[start Excerpt to read]

Differently from existing studies, the study presented in this chapter focuses on applying four distinct ensemble strategies to environmental datasets using (i) different training sets formed by random sampling with replacement (bagging), (ii) different training sets obtained by random instance and feature subset selection (random forest), (iii) different training sets using random sampling with replacement over weighted data (AdaBoost), and (iv) different algorithms (voting).

2.2. Advantages of ensemble-based environmental data mining

Some of the advantages of environmental data mining are given below:

  • Prediction of parameters expected based on other parameters or under different cases in environmental studies, for example, prediction of rainfall [20], climate change [16, 17, 18] species richness/diversity [24, 25], and atmospheric parameters [28].

  • Construction of models to reduce the consumption of energy [21, 22, 23] and raw materials [2] such as wood, grass, metal, steel, plastics, glass, paper, fuel, and natural gas.

  • Clustering the items in environmental data to describe the current situation more clearly and to plan different activities for different clusters [4, 25].

[end Excerpt to read]
[start Record set]

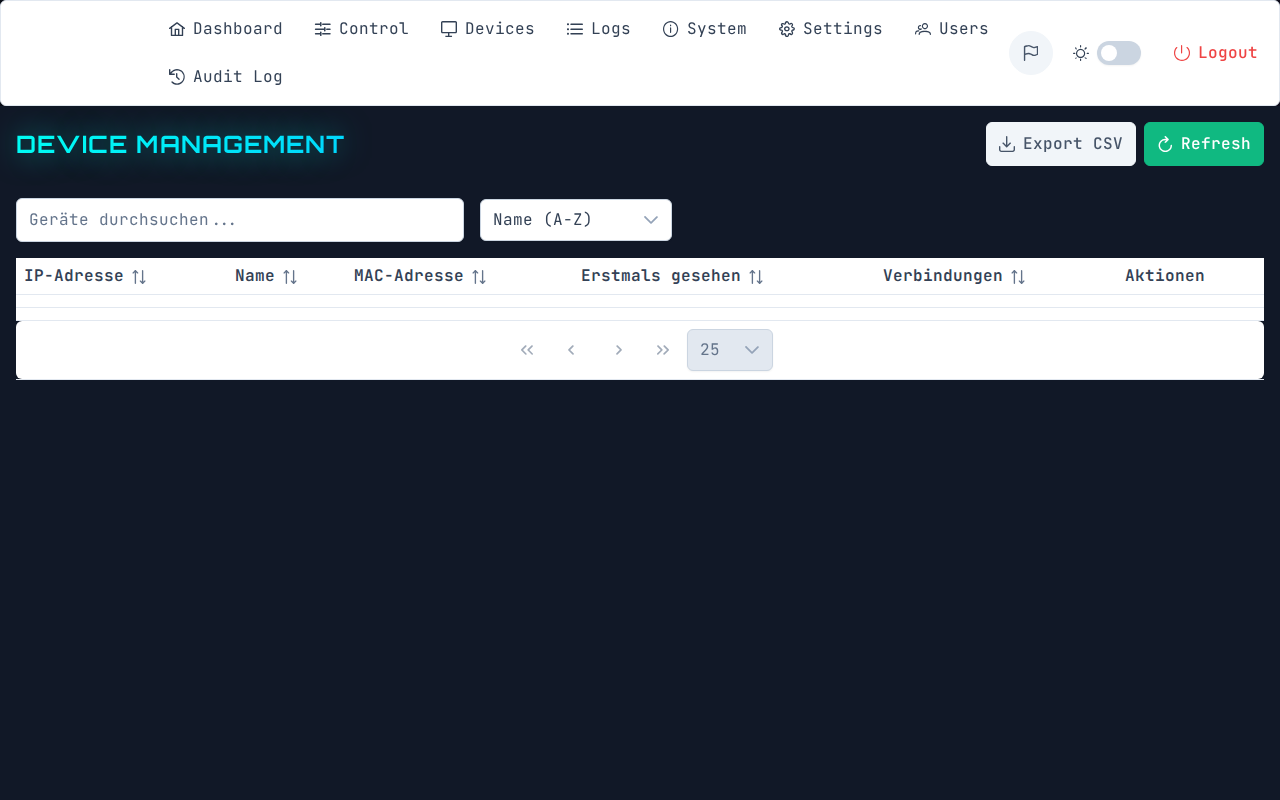Open the Name (A-Z) sort dropdown
Viewport: 1280px width, 800px height.
575,220
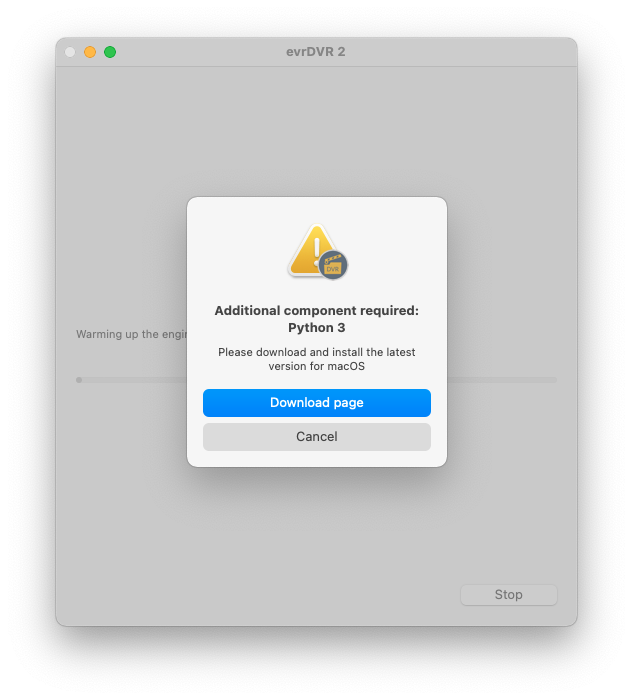Image resolution: width=633 pixels, height=700 pixels.
Task: Click the yellow warning triangle icon
Action: pos(310,251)
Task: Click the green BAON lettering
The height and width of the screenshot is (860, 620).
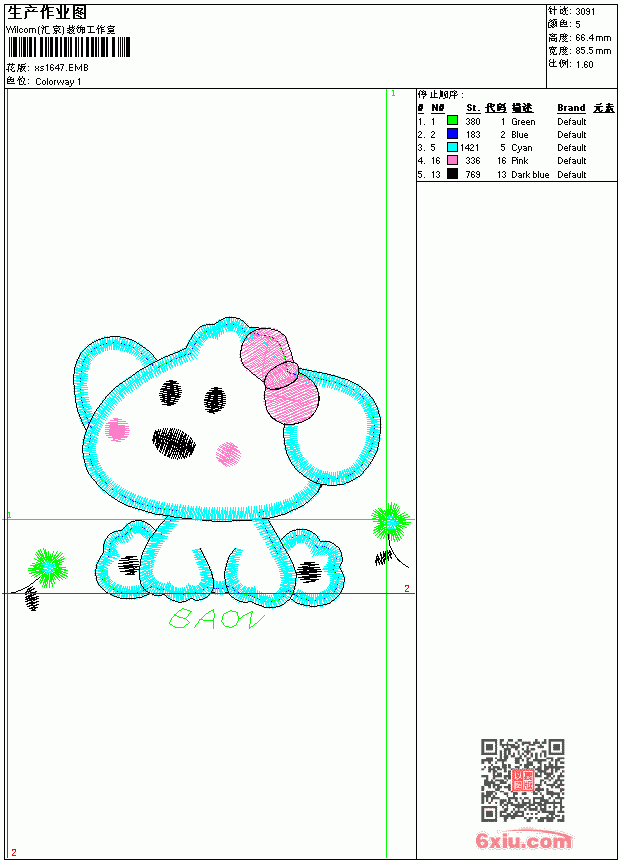Action: coord(216,618)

[end Record set]

## Task prompt
Answer these questions using the excerpt on environmental data mining above:
(a) Which ensemble strategy forms training sets by random sampling with replacement over weighted data?
(b) What is varied in the voting strategy?
(c) What two purposes does the excerpt give for clustering the items in environmental data?

## Solution for this task
(a) AdaBoost.
(b) The algorithms.
(c) To describe the current situation more clearly and to plan different activities for different clusters.